Hey Chris, I'm not sure we're actually arguing against each other, but just to clarify... nothing wrong with enforcing a topology (or rather traffic flow) inside the SP cloud. Neccessary, and very much needed from the SPs standpoint. What makes up a topology is much more dimensional (IMHO) than just hub-and-spoke etc. So, instead of one blindly taking from customers (stubborn as they may be about it) a topology, rather than a service definition and build the most suitable topology based on that definition.. definition = "SLA"/"OLA" or other type of contract. Ideally (hah!), customers should care about how much data (if they even know quantitive measures of their traffic) from where to where, and which what characteristics (qualitative is almost equally tricky, but more achievable) by giving customers guides etc, without actually limiting them to chosing those slots. Seems once you monitor, whether you monitor in buckets or raw is more a marketing question that technical. In my experience, most customers know little or nothing about their actual needs. Once "trained" by the telcos to order in arbitrary categories such as 56DDS, T1, T3, OC-x, they sometimes don't even know they're using up all available capacity. Some don't even care. And a service offering has to match all. So, you should be able to have a "quick order VPN" as well as an "a la carte VPN". So, that's where a service provider should step in and provide guidance and counseling, since it is truely in both best interest. As one can see, though, this does very quickly transcend the technical domain. Either way, MPLS VPNs do permit both, defaulting on any one mechanism appears to be a disservice, IMHO. Interaction is what's needed, rather than engineering in a vacuum. Cheers, Chris PS: To me, hub and spoke with a single link to the hub is no longer true hub and spoke, because of the aggregation performed. Anyways, semantics, I suppose. -- Christian Kuhtz, Sr. Net & App Architect Architecture, BellSouth.net <ck@arch.bellsouth.net> -wk, <ck@gnu.org> -hm Atlanta, GA "Speaking for myself only."
-----Original Message----- From: Chase, Christopher J (Chris), ALNTK [mailto:chase@att.com] Sent: Monday, September 11, 2000 1:40 PM To: 'Christian Kuhtz'; 'mpls wg' Subject: RE: ISPs offering VPN service
Enforcing a topology within the provider portion of the VPN makes perfect sense, rather than expecting the VPN owner to enforce a topology.
Customers may not have the capability to implement or manage TE tunnels to enforce a topology on top of the any-to-any connectivity.
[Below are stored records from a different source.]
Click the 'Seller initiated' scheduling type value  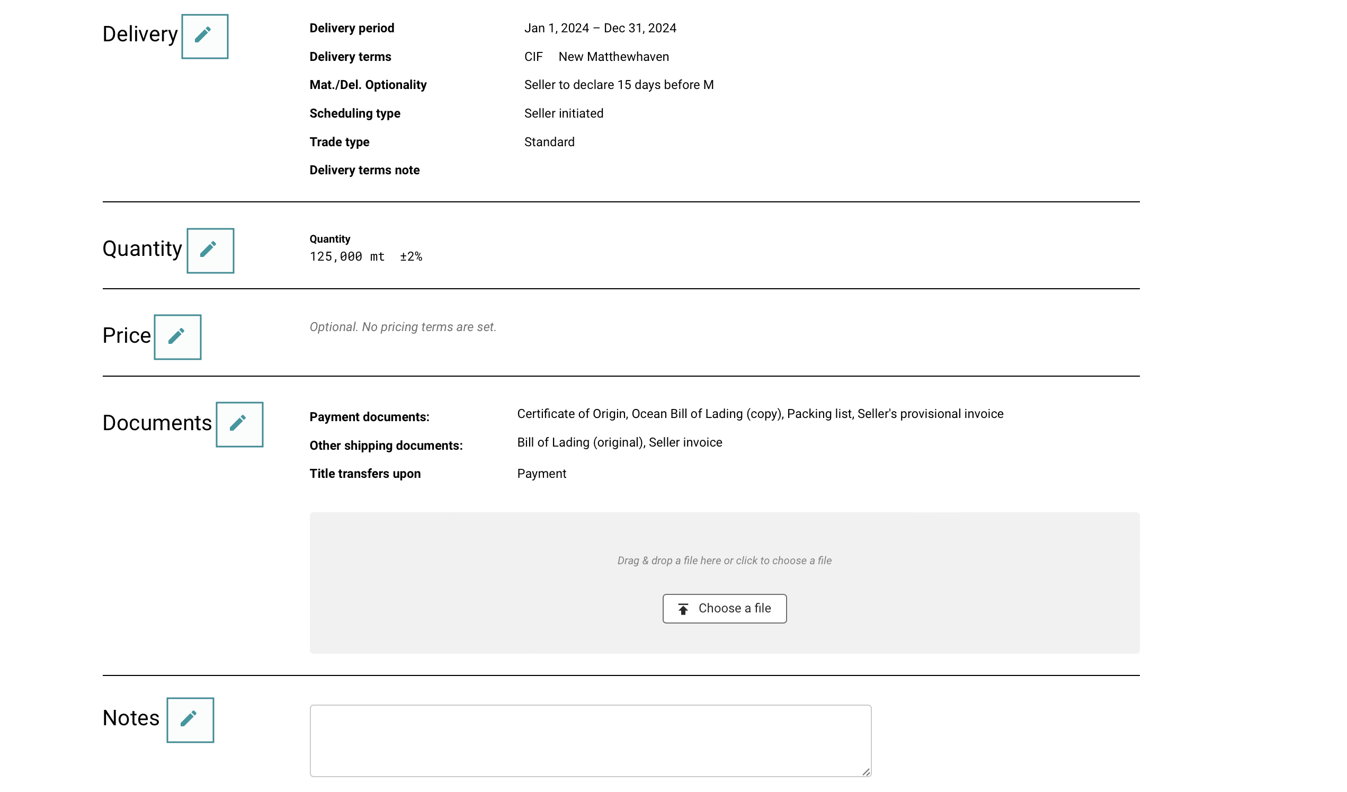click(563, 113)
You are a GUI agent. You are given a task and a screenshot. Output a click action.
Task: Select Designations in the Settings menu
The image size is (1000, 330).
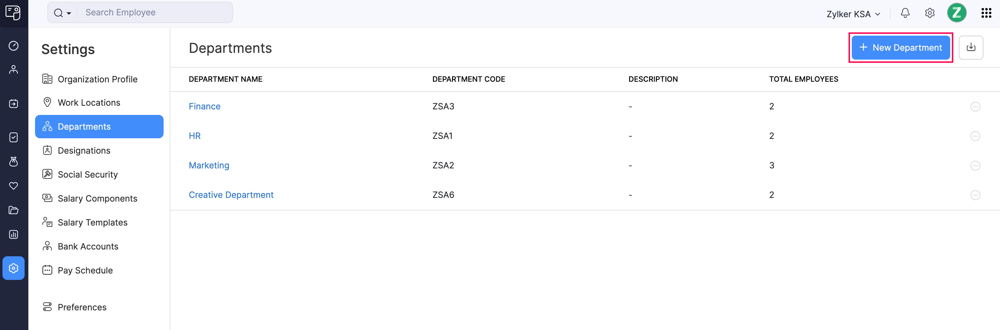point(84,150)
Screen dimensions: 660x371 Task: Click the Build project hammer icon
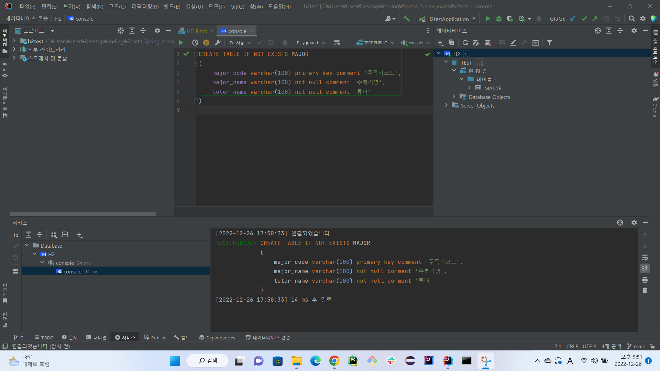[x=406, y=19]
In addition, that would require running MPLS to the CE instead of providing a VPN service that uses standard IP CE-PE interface (e.g., FR or PPP).
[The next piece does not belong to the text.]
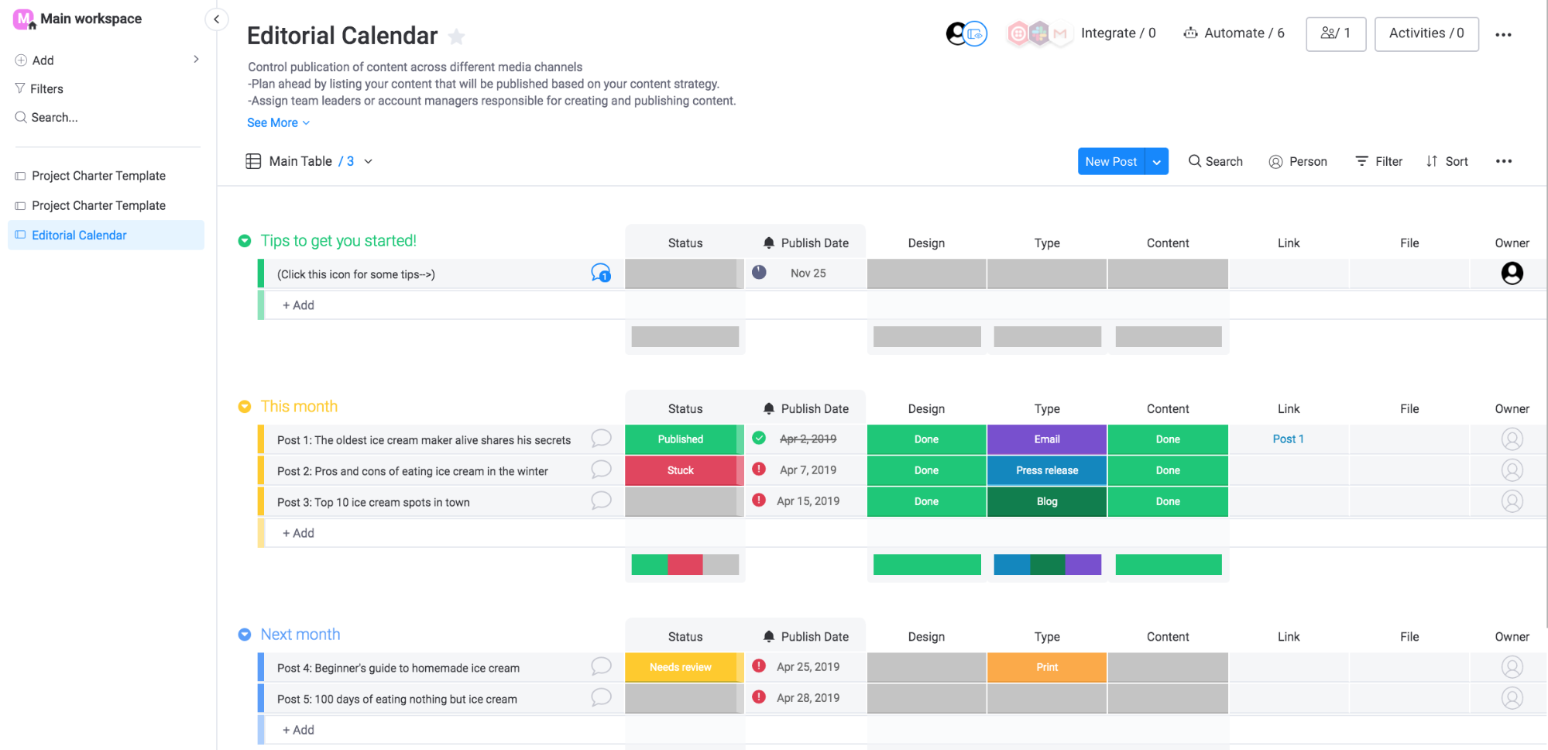1548x750 pixels.
Task: Open the board options three-dot menu
Action: coord(1504,33)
Examples of wanting other topologies: inter corporate extranets, network based firewall services, regional company gateways.
One big advantage of the MPLS VPN hub-and-spoke topology over the private-line/VC model is circuit aggregation. The hub or data center site only needs to terminate a single logical connection independent of the number of remote sites. I know a lot of large enterprise networks using the PVC hub-and-spoke model having to spread those PVCs across many ports and routers at the hub site.